Although the data below contains pictures, output only the lines between those holding "At what coordinates" and "Given: Select the Data is indicative notice", inclusive, exactly and without those pictures.
Records for this task START
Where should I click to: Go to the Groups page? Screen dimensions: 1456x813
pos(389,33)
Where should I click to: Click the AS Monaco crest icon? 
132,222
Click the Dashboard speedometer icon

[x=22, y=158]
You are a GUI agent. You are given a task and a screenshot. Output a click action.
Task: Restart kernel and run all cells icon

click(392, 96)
Records for this task END
Records for this task START
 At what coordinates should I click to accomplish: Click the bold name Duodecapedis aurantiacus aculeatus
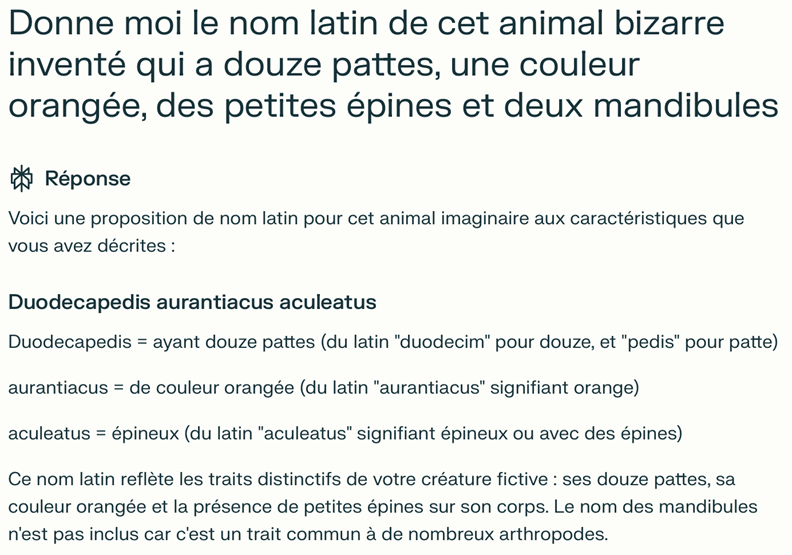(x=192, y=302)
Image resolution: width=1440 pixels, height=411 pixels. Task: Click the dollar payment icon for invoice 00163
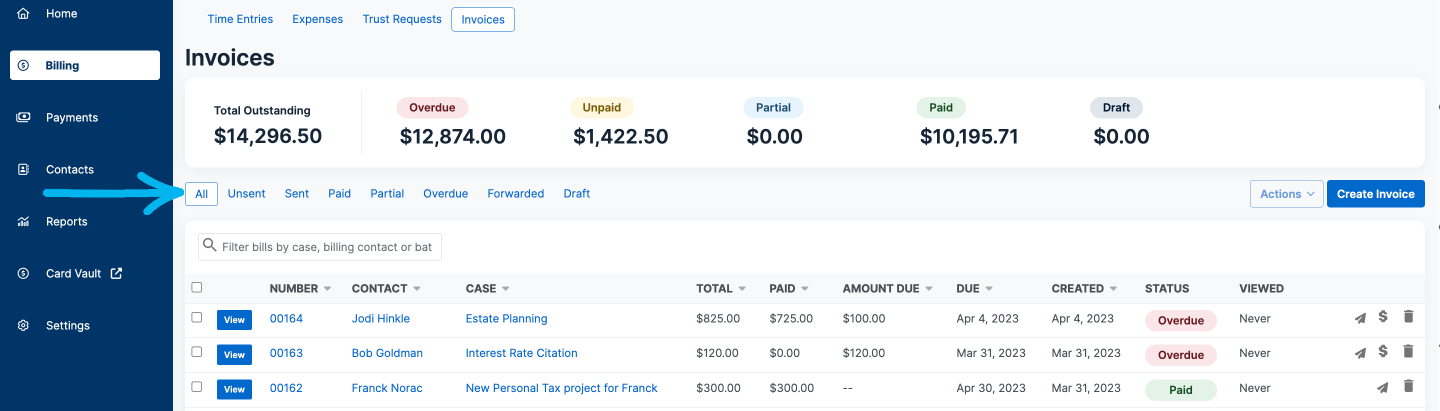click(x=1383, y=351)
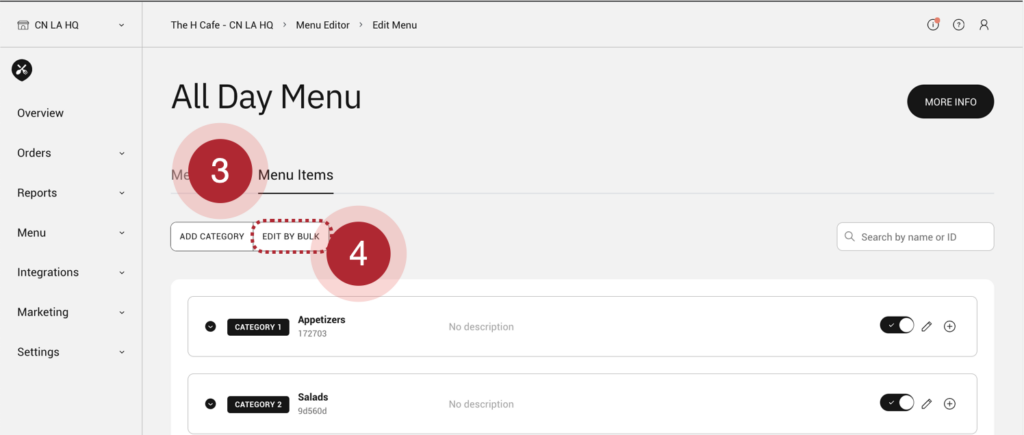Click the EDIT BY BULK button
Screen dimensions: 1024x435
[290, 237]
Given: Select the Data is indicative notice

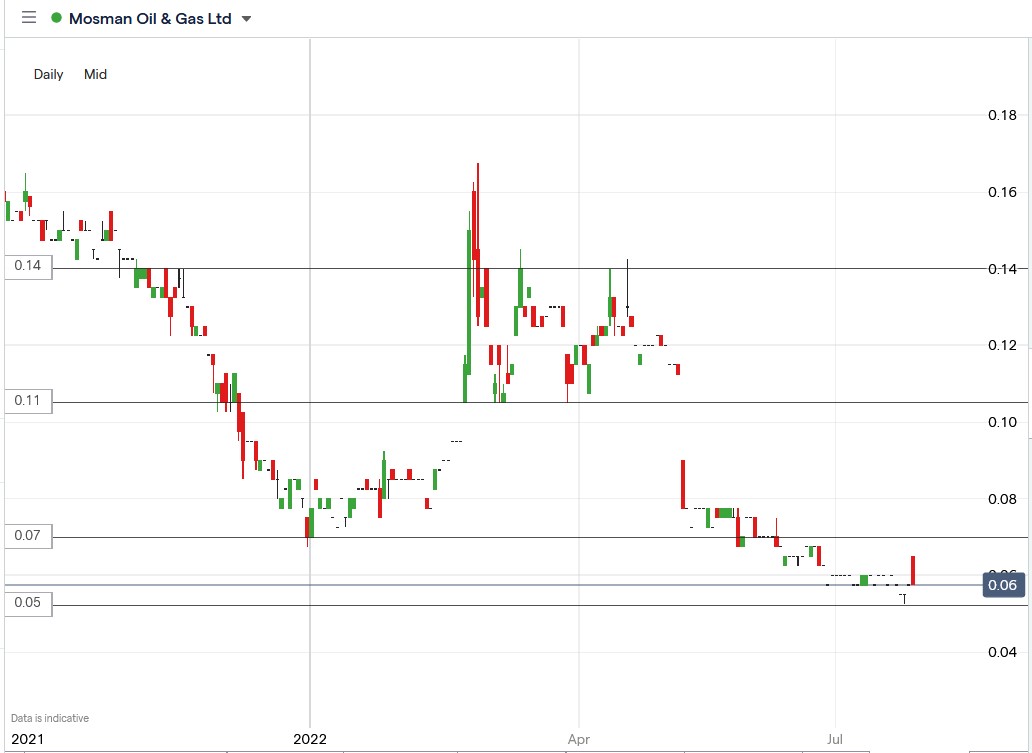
Records for this task END
§ **Response**:
 At what coordinates should I click to accomplish: Click the bold name Duodecapedis aurantiacus aculeatus
(x=192, y=302)
Image resolution: width=1440 pixels, height=411 pixels. Task: Click the dollar payment icon for invoice 00163
click(x=1383, y=351)
Click the EDIT BY BULK button
Screen dimensions: 1024x435
[290, 237]
Given: Select the Data is indicative notice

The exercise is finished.